Missing index on the foreign key, I would say.

  • 1.4 million and 4 million are not large tables, they are small. Say large when you go through 500 million entries, please.

  • For a real answer we need the execution plan / query plan, so we can see what happens.

  • And it would be nice to know what "Long" is in your world (given that you think 4 million rows are a lot). This question will not answer in 1 second ever - so what do you expect and what happens?

  • I bet, though, you have a missing index. SHort of that, I would start pointing at the hardware (because I have seen that, too, as the reason for crap performance).

Upvotes: 0

KM.
KM.

Reputation: 103589

If you run this query often and it needs to be super fast, create a materialized indexed view of it. There will be a slight overhead on INSERT/UPDATE/DELETEs, but this query will be just about instant. The aggregations can be precomputed and stored in the index to minimize expensive computations during query execution.

Improving Performance with SQL Server 2005 Indexed Views

Upvotes: 6

Chris Shaffer
Chris Shaffer

Reputation: 32575

Is Auditable.UniqueID a foreign key reference to Address.UniqueID, meaning there are no values in Auditable that don't also exist in Address?
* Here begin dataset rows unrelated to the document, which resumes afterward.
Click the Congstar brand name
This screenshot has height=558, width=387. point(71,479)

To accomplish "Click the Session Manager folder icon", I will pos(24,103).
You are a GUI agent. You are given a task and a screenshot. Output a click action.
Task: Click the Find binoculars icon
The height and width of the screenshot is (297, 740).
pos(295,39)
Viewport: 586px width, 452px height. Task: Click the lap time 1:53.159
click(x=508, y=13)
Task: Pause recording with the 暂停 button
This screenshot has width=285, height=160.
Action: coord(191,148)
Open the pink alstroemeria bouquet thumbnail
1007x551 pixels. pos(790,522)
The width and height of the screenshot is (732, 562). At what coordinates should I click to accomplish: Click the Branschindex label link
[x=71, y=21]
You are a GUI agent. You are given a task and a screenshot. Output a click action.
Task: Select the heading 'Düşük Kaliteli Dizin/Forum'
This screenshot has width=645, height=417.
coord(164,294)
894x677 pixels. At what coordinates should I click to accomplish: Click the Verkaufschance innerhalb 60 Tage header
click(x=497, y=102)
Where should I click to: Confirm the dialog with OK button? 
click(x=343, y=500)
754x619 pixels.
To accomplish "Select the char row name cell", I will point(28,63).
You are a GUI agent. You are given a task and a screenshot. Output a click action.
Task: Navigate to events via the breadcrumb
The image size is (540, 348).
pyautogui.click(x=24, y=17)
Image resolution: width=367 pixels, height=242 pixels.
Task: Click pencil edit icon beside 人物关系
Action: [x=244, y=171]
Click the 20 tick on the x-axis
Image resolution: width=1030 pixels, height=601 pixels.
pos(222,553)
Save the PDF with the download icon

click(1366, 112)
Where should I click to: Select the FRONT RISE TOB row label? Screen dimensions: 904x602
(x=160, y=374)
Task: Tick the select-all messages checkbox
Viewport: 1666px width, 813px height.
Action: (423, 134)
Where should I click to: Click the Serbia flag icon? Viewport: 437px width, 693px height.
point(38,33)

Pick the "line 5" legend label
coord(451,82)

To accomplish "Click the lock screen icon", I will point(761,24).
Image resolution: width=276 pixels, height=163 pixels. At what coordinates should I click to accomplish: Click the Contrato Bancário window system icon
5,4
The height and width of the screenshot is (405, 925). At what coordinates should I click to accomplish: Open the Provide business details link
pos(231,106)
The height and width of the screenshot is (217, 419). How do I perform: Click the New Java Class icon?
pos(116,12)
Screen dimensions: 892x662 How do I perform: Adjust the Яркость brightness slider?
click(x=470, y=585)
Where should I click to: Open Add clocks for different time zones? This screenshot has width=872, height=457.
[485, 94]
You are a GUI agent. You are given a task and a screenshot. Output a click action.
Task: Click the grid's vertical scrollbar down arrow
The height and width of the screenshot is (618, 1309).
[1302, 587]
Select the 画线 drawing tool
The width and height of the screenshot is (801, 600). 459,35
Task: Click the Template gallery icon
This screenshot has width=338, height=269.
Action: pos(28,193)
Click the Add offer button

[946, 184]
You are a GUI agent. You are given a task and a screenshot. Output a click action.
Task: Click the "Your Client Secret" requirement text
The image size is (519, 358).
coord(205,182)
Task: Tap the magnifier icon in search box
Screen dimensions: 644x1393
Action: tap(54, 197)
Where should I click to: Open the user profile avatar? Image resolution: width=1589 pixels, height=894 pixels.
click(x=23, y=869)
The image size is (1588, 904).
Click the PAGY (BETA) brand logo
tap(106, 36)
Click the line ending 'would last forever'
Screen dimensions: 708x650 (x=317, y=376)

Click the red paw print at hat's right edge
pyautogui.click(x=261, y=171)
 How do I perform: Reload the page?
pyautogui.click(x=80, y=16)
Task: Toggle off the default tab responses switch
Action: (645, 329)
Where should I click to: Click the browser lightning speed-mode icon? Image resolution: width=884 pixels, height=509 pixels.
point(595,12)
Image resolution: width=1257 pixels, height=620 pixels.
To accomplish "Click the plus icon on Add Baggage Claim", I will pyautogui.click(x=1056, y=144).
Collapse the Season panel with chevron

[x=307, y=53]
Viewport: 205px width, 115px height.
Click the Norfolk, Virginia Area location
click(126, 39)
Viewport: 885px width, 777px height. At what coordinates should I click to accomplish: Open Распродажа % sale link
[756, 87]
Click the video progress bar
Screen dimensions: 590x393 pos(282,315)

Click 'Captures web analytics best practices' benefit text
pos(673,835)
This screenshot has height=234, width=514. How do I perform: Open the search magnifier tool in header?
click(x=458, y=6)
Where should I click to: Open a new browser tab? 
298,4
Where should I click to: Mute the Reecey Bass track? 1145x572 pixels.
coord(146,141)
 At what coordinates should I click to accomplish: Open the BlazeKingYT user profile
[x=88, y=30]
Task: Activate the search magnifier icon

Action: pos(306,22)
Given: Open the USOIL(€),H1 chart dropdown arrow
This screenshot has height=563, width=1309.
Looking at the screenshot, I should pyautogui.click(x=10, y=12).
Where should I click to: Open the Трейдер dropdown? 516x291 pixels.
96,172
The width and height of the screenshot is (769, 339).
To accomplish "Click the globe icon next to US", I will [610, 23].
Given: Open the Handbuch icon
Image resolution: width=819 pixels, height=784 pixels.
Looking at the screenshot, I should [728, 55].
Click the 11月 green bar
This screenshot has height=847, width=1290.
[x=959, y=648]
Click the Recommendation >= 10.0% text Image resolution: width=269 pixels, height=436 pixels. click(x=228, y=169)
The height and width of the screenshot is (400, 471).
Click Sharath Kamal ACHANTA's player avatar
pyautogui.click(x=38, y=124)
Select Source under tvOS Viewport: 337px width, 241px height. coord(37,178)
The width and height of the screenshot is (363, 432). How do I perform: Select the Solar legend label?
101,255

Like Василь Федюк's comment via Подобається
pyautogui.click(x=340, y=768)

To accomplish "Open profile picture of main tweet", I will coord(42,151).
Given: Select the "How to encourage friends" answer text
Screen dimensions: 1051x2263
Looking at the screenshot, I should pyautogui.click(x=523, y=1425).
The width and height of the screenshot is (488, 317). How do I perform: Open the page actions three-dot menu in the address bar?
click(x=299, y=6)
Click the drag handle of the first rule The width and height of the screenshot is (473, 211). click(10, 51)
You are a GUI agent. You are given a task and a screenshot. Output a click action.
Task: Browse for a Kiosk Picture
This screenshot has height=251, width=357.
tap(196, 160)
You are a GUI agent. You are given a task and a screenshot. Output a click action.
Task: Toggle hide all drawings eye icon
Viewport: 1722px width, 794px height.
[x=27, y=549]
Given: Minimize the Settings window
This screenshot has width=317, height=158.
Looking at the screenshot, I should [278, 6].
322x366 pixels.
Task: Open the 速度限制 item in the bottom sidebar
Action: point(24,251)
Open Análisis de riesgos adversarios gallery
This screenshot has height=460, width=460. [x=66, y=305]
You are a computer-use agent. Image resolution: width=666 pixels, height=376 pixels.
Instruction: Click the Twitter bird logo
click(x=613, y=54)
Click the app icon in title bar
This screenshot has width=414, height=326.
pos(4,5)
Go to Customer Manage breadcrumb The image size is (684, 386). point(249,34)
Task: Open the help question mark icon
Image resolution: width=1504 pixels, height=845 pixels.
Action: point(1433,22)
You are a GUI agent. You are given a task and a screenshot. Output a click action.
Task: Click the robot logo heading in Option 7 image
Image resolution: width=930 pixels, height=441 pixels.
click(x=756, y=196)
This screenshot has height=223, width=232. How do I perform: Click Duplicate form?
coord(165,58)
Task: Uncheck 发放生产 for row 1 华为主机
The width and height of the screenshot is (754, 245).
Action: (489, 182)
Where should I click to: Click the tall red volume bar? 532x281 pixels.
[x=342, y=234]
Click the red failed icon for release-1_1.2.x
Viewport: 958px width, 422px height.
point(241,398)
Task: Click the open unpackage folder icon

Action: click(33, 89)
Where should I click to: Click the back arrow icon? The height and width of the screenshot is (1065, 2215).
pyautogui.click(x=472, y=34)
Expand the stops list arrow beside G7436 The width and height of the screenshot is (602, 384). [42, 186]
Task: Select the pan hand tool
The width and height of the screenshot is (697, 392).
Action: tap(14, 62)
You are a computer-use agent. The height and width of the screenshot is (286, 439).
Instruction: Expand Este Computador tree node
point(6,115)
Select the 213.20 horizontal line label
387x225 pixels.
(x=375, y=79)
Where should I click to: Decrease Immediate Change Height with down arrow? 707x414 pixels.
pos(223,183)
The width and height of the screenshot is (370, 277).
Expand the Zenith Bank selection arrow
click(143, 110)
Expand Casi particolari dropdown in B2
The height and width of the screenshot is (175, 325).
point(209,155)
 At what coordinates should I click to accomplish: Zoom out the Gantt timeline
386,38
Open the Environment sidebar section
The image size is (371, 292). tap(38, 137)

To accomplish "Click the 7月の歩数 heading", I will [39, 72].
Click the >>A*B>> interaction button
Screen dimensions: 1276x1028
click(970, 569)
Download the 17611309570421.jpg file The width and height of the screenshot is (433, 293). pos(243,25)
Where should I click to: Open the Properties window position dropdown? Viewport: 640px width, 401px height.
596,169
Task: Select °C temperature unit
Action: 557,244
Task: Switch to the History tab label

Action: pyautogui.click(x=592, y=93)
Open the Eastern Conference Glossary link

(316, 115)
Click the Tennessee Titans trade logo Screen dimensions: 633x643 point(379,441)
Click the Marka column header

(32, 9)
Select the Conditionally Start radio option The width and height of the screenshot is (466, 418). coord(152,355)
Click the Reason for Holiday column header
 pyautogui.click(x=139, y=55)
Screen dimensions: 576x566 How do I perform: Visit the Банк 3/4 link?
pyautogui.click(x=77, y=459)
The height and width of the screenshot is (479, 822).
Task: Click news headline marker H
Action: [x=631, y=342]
If so, this may work and may be faster:

SELECT COUNT(DISTINCT Auditable.UniqueID)
FROM Auditable

Note: This also assumes that UniqueID is unique(/primary key) in the Address table but not unique in the Auditable table

Upvotes: 1

Coding Flow
Coding Flow

Reputation: 21881

Not sure if it would be faster but you could try the following

SELECT COUNT(adr.UniqueID) FROM Address adr INNER JOIN Auditable a on adr.UniqueId = a.UniqueId

It should give you the same count because unqieieid will never be null.